Jumping from Detroit to a similar stock market crash is too great a leap in logic for me to take with you, but I unerstand your underlying point, which is the market(s) overvalued.

The stock market makes me nervous, always has. Is it because my father was born in 1928? Perhaps also being practically raised by my grandparents, who trained me to be thrifty and conserve? These were people who were profoundly influenced by the Great Depression of '29. The mistrust of the market, or more correctly, the forces that can bend and shape it to their will (who really understands it well enoough to trust in it? Only they should invest in it.) stays with me now. They felt tricked, swindled, and bomboozled, and they never directly invested one dollar in the stock market.

Jim in San Marcos said...

Anon 2

You're right about the Detroit paragraph. It wasn't very well written so I changed "a stock would have to have" to "Investors would demand." I think it reads a little better now.
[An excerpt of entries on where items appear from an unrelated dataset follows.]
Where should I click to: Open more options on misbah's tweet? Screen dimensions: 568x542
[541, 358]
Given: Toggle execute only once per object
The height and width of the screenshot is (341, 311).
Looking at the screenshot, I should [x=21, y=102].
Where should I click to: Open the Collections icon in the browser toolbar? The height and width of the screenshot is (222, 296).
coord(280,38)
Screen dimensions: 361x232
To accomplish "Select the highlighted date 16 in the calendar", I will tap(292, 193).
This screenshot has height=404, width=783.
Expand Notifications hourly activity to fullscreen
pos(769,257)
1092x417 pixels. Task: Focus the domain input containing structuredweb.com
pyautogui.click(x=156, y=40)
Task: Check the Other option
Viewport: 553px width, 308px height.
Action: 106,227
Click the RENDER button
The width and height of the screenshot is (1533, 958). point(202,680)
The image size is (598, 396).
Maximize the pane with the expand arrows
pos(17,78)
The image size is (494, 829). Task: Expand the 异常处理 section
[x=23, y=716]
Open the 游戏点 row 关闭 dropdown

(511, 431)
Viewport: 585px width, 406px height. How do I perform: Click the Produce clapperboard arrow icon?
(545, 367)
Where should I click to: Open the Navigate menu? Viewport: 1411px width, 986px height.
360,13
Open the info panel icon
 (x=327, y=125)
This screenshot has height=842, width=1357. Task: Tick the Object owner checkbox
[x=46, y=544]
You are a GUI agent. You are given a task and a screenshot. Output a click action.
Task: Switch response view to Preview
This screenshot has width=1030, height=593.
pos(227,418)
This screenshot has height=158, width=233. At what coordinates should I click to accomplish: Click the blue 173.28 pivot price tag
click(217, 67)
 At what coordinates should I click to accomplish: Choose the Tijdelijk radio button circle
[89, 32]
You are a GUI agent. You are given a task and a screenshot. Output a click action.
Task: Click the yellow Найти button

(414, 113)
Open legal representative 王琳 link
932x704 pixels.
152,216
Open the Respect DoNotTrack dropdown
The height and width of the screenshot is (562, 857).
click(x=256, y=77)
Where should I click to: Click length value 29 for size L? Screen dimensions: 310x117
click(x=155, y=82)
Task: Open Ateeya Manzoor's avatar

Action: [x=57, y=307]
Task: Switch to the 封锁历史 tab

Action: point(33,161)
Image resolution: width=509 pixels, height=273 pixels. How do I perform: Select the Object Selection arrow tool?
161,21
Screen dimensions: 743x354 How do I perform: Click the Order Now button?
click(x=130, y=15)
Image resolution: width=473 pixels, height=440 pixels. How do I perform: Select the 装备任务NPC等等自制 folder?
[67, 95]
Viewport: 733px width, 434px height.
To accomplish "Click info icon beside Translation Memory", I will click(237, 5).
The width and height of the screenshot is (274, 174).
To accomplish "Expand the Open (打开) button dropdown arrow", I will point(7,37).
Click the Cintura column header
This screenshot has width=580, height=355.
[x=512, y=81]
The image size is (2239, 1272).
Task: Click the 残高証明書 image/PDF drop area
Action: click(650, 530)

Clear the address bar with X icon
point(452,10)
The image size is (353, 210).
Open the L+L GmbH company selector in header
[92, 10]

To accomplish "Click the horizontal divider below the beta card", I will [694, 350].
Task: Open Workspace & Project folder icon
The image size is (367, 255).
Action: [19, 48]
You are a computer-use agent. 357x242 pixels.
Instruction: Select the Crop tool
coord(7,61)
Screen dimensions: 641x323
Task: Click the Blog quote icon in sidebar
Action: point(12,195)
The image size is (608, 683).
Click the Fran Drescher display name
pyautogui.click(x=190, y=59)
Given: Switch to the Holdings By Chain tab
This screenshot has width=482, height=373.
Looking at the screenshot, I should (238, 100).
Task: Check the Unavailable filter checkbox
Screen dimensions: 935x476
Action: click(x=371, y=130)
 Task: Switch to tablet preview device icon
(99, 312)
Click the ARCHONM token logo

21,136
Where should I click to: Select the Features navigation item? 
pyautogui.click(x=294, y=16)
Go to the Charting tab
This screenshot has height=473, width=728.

Your link on convention wisdom, reinforces what I have been saying. If enough people believe something is true, then it is true, even if it really isn't.

I can remember buying stocks in the 1970's on my own without a brokers advice and people though I was crazy. You just didn't do that back then.

People in today's market think they are investing. In reality, it borders more on speculation and gambling.

Jim in San Marcos said...

Just a little note to those that read the comments. If you check "other" when choosing an identity, when posting comments, you can type in any name you want and that's a tad better than anon.

Plus here is a little goodie I use everyday with bloggs.Spell Check

Install the program from the link above, then when you type in comments to a blog, you can highlight the text and do a right click and select spell check and it will correct errors.